Rezension

Unterhaltsam, kann aber nicht mit Lily Olivers erstem Roman mithalten

Träume, die ich uns stehle - Lily Oliver

Träume, die ich uns stehle
von Lily Oliver

Bewertet mit 3.5 Sternen

Vorweg möchte ich sagen, dass der Klappentext des Buches ein wenig irreführend ist. Er lässt eine klassische Liebesgeschichte zwischen Lara und dem Komapatienten Thomas vermuten. Um eine solche handelt es sich bei „Träume, die ich uns stahl“ aber nicht.

Lara leidet nach einem Unfall an einer Amnesie. Sie weiß nicht mehr genau, wer sie ist. Die vergangenen zwei Jahre liegen für sie völlig im Dunklen. Sie befindet sich in einer Klinik in psychiatrischer Behandlung. Zufällig trifft sie auf der Intensivstation auf den Komapatienten Thomas, dem sie sich auf unerklärliche Weise nahe fühlt. Sie beginnt, ihm eine Geschichte zu erzählen.
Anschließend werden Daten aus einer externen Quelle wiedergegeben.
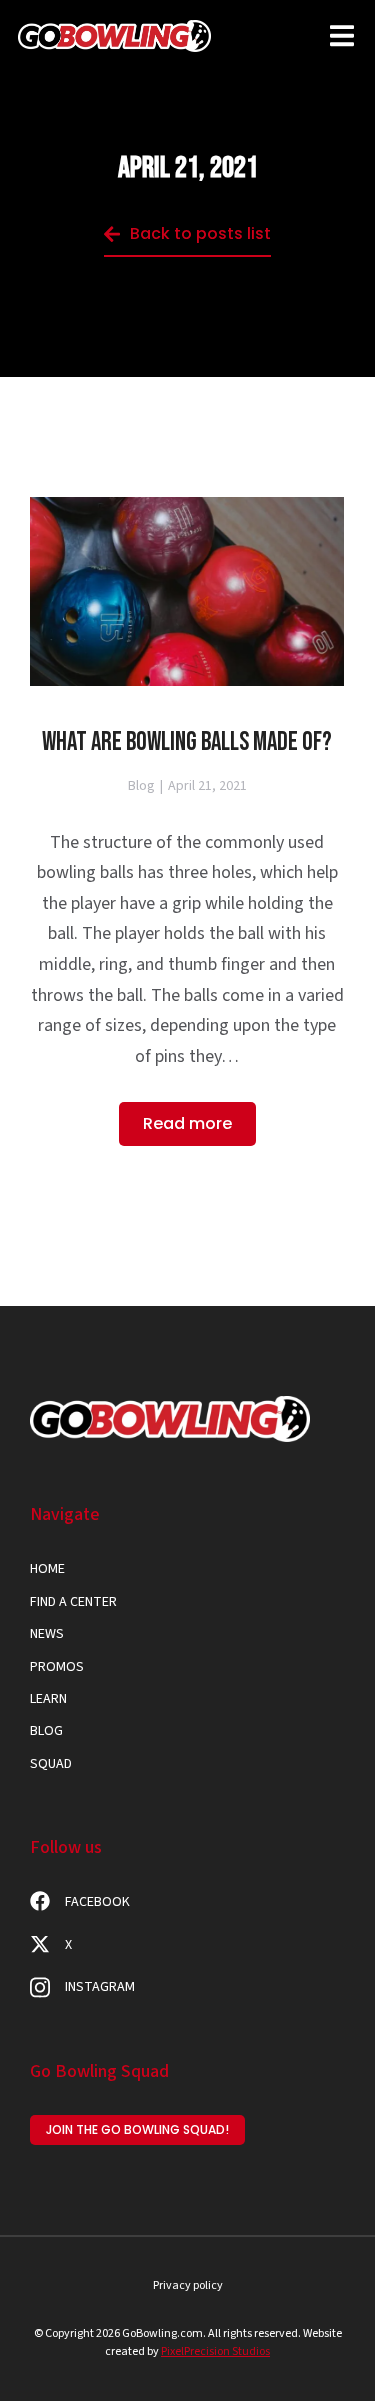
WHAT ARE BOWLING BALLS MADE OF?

Die Geschichte wird zu großen Teilen aus der Ich-Perspektive von Lara erzählt. So erhält man als Leser gute Einblicke in ihre Gedanken- und Gefühlswelt. Zwischendurch gibt es immer wieder kürzere Passagen, in denen Thomas aus dem Koma heraus, seine Empfindungen schildert und in denen man etwas über seine Vergangenheit erfährt. Die Idee Thomas eigene Textpassagen zuzugestehen, obwohl er im Koma liegt und somit ein eher passiver Charakter ist, hat mir gut gefallen. Hierdurch entsteht eine runde Geschichte.
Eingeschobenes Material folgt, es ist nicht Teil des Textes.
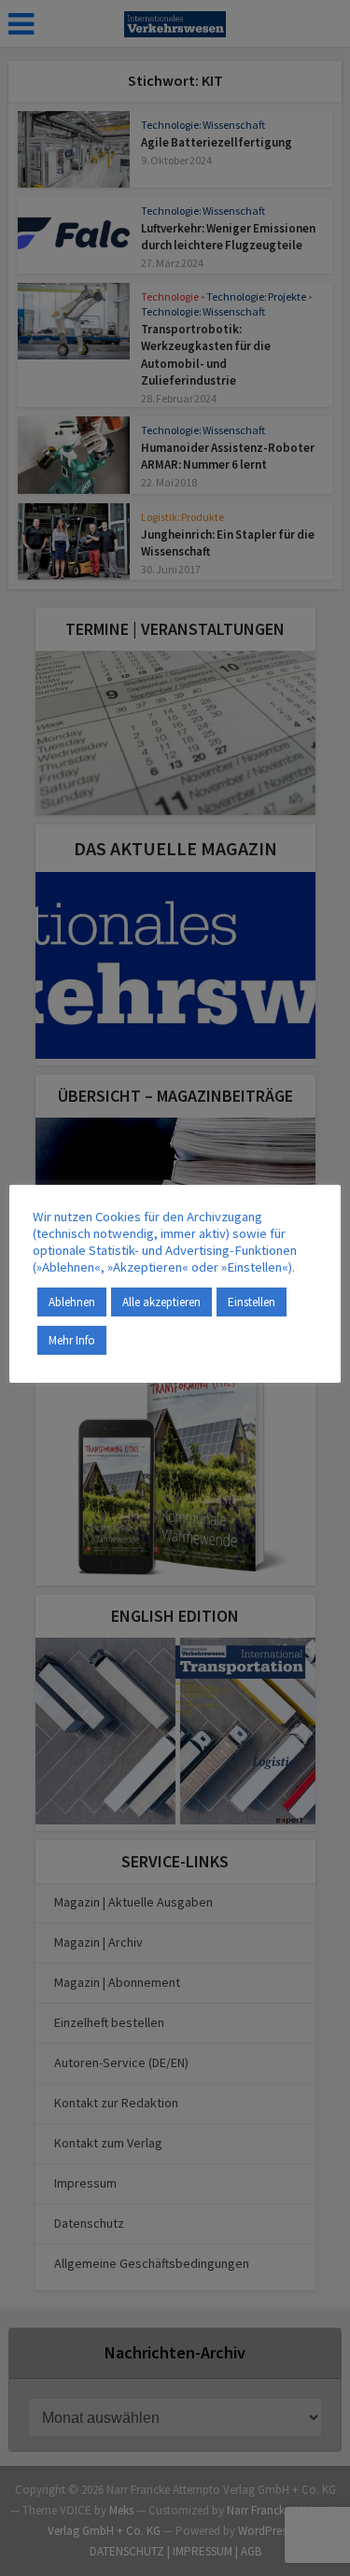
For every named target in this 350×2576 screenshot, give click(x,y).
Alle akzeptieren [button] (161, 1302)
Der Einstieg in das Buch fiel mir nicht ganz so leicht. Es hat etwas gedauert, bis ich Zugang zur Handlung und zu Lara gefunden habe. Sie ist keine unsympathische, aber aufgrund ihrer Krankheit auch keine einfache Protagonistin. Daher hat es etwas gedauert, bis ich mit ihr warm wurde. Die Veränderungen, die sie während des Handlungsverlaufs durchmacht, haben mir gut gefallen.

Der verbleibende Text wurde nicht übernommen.